Those are for their wives.

I was being crafty when I handed my daughter a trash bag one morning last week, saying if you throw out your old makeup, bath, and hair stuff I will give you my jewelry. I wanted a clean bathroom, you see, and it worked. When she reported back, the duty done, I took a step ladder to the closet shelves and brought a dozen or more little boxes down from the farther reaches where they’d been forgotten. We opened them one by one.

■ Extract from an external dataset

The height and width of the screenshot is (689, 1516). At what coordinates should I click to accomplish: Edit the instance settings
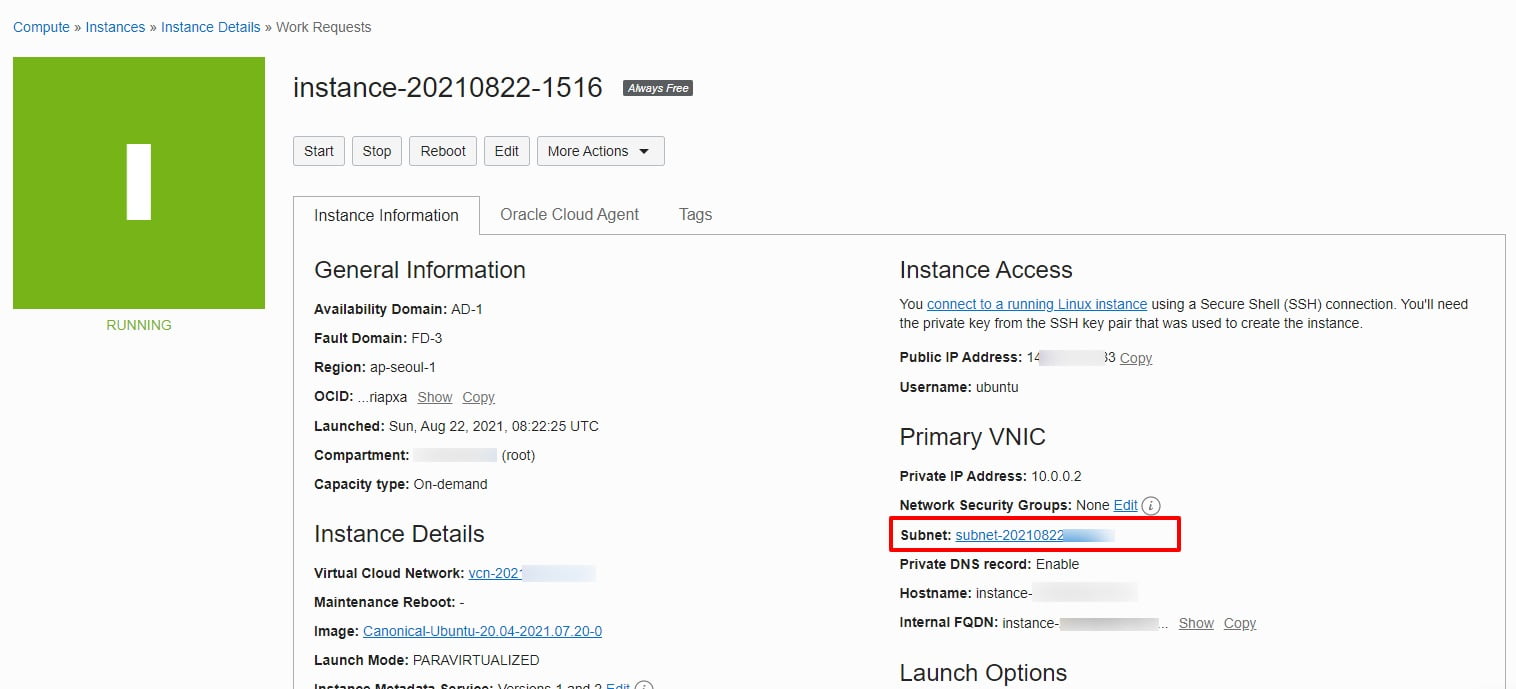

There were iconic robin’s egg blue boxes, dainty ring boxes and long black bracelet boxes, a Baccarat crystal necklace, a box each from Barney’s New York and the Met, and a collection of treasures from a certain antique jewelry purveyor on East 57th. I told my daughter I once had a wealthy admirer who shopped for me whenever he was in the very city which is now her city. Shown the evidence, her eyes widened in appreciation.

Victorian Period
Fifteen Karat Gold Brooch
Made in England
Circa 1880

There were a few souvenirs from my first marriage during a decade when the size of my hair, shoulder pads, shoes and rings coalesced in New Jersey mobster chic. I took out a dusty Rolex watch, a rope of black pearls, and a chunky choker in blazing gold. My daughter demurred.

Some things are too fabulous even for me.

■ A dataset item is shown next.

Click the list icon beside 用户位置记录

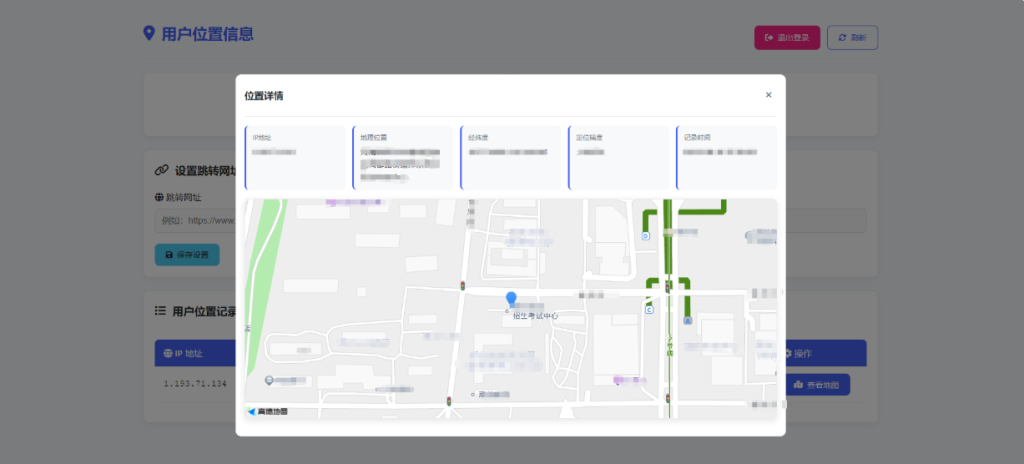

She made an exception for the watch.

After all that, I opened the little wooden jewelry box that I’d kept my wearables in, cheap jewelry chosen by me and not someone adorning me. Most of the clasps were broken. These really were valuables. I’d worn out the stuff. There was one last bracelet rimmed with miniature charms: a statue, a building, a bridge, all the landmarks of Manhattan. I’d once loved it for holding the promise of a new life, a world yet unseen. My daughter claimed it.

I wish I’d known you then.

She said, as if there was ever a single moment separating us.

***

“You may suppose that time is only passing away, and not understand that time never arrives.” – Dogen Zenji

Photo by Benjamin Jopen on Unsplash

6 Comments »

  1. Whoosh, took my breath straight away!

    Comment by marcea — January 13, 2020 @ 9:14 am

  2. Especially beautiful and poignant, even for you. I am 80 years old and often wished I had known my mother each decade of her life.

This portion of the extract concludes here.